**Exercises to complete**:
1 > Repeat everything from "In 2019, 725" down to "the bloody crackdown." in the article on Iraq's October uprising, word for word.
2 > In the article on Iraq's October uprising, how many Iraqis attempted suicide in 2019?

**Text**:
>>>
Iraq’s October uprising was a wake-up call for desperate generations caught in an endless cycle of poverty, marginalization and injustice. How does the struggle continue today?
Nabil Salih
“Iwish to give my life for Iraq and become a martyr,” he told me, smiling, sitting alone on the curb. Next to him was a tent set-up by volunteer medics, tending wounded protesters frantically shipped-in by knackered tuk-tuks throughout the evening. Instead of obsessing on his medical or engineering school application, the soot-covered thin boy who scored an average grade of 94 in high-school fled home to join flocks of livid youth at Baghdad’s Tahrir square, hell-bent on toppling the government.
This was a year ago, at the end of October 2019. It was a bloody night. No breeze blew from the Tigris. Tear gas, blended with sweat and smoke, swept away. The square buzzed with chants, music and shrieks of grief. On the neck of al-Jumhuriya bridge, state executioners deployed stun and gas grenades at the craniums of destitute youth with nothing in hand but the blood-stained tricolor of Iraq.
In 2019, 725 Iraqis attempted suicide, according to the Iraqi High Commission for Human Rights. In taking their own lives, they escaped the misery of a life marred by myriad challenges – eventually pushing their anguished peers to protests. Little informed journalists who placed the unarmed protesters at the frontlines of “clashes” with security forces – joining state rhetoric in by portraying protesters as saboteurs – extolled a superficial stability under the rule of Adel Abdul Mahdi, the toppled prime minister who oversaw the bloody crackdown.
<<<
Items listed in a dataset
>>>
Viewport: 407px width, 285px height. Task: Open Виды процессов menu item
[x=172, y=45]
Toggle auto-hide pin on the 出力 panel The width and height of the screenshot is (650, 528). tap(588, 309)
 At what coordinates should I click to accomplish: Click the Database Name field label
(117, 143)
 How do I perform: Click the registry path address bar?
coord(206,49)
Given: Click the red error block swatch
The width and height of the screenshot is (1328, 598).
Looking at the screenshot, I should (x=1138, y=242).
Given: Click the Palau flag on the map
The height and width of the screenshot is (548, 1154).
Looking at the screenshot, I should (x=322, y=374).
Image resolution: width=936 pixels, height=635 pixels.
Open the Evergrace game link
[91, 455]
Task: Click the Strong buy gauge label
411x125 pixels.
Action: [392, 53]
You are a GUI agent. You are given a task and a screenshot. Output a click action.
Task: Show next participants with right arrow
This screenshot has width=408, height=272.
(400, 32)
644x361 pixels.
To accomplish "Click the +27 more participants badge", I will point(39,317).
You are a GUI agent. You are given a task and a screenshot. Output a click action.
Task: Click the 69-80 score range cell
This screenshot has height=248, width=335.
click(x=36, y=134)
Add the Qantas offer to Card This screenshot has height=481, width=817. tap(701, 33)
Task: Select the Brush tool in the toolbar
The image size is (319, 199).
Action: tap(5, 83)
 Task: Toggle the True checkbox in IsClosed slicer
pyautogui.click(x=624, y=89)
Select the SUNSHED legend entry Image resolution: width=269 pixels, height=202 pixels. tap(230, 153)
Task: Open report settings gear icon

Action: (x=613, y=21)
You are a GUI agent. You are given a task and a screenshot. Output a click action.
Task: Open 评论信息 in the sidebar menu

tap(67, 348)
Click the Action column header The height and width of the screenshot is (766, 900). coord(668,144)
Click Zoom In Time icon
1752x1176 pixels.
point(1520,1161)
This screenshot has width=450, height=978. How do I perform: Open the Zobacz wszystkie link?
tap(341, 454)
<<<
**List of answers**:
1 >
In 2019, 725 Iraqis attempted suicide, according to the Iraqi High Commission for Human Rights. In taking their own lives, they escaped the misery of a life marred by myriad challenges – eventually pushing their anguished peers to protests. Little informed journalists who placed the unarmed protesters at the frontlines of “clashes” with security forces – joining state rhetoric in by portraying protesters as saboteurs – extolled a superficial stability under the rule of Adel Abdul Mahdi, the toppled prime minister who oversaw the bloody crackdown.

2 > 725 Iraqis attempted suicide in 2019.